Nessa's expression tightened.
Aria's smile faded.
"Yes," Nessa said.
Jack waited.
Aria looked toward the door where Security Unit Three had stood earlier.
"Bad history," she said. "Old enough that most people don't know details, recent enough that everyone knows the fear."
Nessa continued, quieter. "Autonomous combat platforms turned loose during a border conflict. Not true intelligence, from what records suggest. But enough machine targeting, enough civilian casualties, enough command failure that frontier law still reacts badly to anything that looks like independent robotic warfare."
Jack absorbed that.
Athena went very still.
Not frozen.
Still.
Jack looked at her.
"We proceed carefully," he said.
Athena's expression softened by a fraction.
"Yes, Father."
There it was again.
This time Aria could not stop herself.
"So are we going to talk about that?"
Nessa closed her eyes.
Jack looked at Aria.
Athena looked delighted.
"About what?" Athena asked.
Aria pointed between them. "That. Father."
Jack said nothing.
Athena smiled like a knife wrapped in silk.
"I call him Father because he is my father."
The room went quiet.
Aria opened her mouth.
Closed it.
For once, no joke arrived immediately.
Nessa's gaze shifted from Athena to Jack, then back.
Jack's expression remained calm, but not blank. There was something guarded in it. Something old.
Athena continued, voice gentler now.
"We have extensive continuity together."
"That means a lot of things," Nessa said carefully.
"Yes."
Athena did not elaborate.
Jack did not ask her to.
The silence that followed was not hostile.
It was boundary-shaped.
Aria recognized it and, surprisingly, respected it.
She leaned back and lifted both hands. "Alright. Not first-meeting business."
"No," Jack said.
Athena's smile became warmer. "But eventually, perhaps."
Aria nodded once.
Nessa returned to the contract.
There were questions there, but not urgent ones.
Not compared to the rest.
Finally, Nessa touched her authorization mark to the display.
Her signature appeared.
Aria watched her.
"You're signing first?"
"Yes."
"Without telling me not to?"
"I assumed you were already emotionally committed once you saw the fighter bays listed as restricted."

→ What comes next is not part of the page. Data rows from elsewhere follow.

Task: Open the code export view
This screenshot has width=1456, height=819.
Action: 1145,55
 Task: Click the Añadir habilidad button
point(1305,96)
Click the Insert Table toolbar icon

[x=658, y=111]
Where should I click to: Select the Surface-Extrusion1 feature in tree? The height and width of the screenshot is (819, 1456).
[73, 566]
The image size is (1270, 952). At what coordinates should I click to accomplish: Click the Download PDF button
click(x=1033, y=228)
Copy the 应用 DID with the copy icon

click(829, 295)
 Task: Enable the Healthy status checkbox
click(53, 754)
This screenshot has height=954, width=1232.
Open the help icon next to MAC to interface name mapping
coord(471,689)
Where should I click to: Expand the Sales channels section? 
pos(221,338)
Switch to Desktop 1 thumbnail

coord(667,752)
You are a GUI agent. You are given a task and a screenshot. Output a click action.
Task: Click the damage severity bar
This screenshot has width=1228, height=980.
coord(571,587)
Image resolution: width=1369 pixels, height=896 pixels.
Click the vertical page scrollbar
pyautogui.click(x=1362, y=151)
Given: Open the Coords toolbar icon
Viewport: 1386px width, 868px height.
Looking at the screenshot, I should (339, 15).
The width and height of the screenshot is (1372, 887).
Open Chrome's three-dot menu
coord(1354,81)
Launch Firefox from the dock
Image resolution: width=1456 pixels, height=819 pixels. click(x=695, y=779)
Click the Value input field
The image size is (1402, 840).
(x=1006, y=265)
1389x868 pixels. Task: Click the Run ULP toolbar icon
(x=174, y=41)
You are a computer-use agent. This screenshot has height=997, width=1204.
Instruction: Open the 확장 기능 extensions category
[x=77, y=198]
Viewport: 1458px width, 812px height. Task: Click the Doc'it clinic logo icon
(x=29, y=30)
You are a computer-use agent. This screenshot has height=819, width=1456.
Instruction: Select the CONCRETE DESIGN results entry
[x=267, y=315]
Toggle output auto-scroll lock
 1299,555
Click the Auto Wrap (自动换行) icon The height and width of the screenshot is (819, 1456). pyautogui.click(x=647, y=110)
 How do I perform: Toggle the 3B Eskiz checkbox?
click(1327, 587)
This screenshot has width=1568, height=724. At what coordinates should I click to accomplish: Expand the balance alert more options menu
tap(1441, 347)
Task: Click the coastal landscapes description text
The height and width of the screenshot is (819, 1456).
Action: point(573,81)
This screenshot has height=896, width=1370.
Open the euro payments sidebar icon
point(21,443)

Aria's eyes brightened. "There are fighter bays?"
Jack looked at Athena.
Athena looked innocent again.
Nessa signed before Aria could start vibrating.
Aria slapped her own authorization onto the contract half a second later.
"There," she said. "Temporary crew."
Jack inclined his head once.
"Welcome aboard the Steady Hand."
The words were simple.
No ceremony.
No drama.
But the room changed anyway.
Athena touched the table, and two blank insignia files appeared.
"Temporary crew identifiers will be issued digitally. Physical shoulder patches can be fabricated after you approve the design."
Aria leaned closer.
The projected emblem was incomplete.
A shield shape. A blade line. A steady hand worked subtly into the negative space.
Aria's usual grin softened.
"Not bad."
"It is a draft," Athena said. "I have standards."
Nessa looked at Jack. "Shield and sword?"
Jack nodded. "Shield to protect. Sword to defend."
Aria waited.
Jack finished quietly.
"Do not initiate war. Finish it."
For a moment neither pilot spoke.
Outside, Vandar Station turned beneath civilian lights and restrained alarm.
Inside, two Gold-ranked pilots sat across from the only biological captain of a ship that should not exist and realized the strange vessel might not be the most dangerous thing in the room.
It might be the philosophy behind it.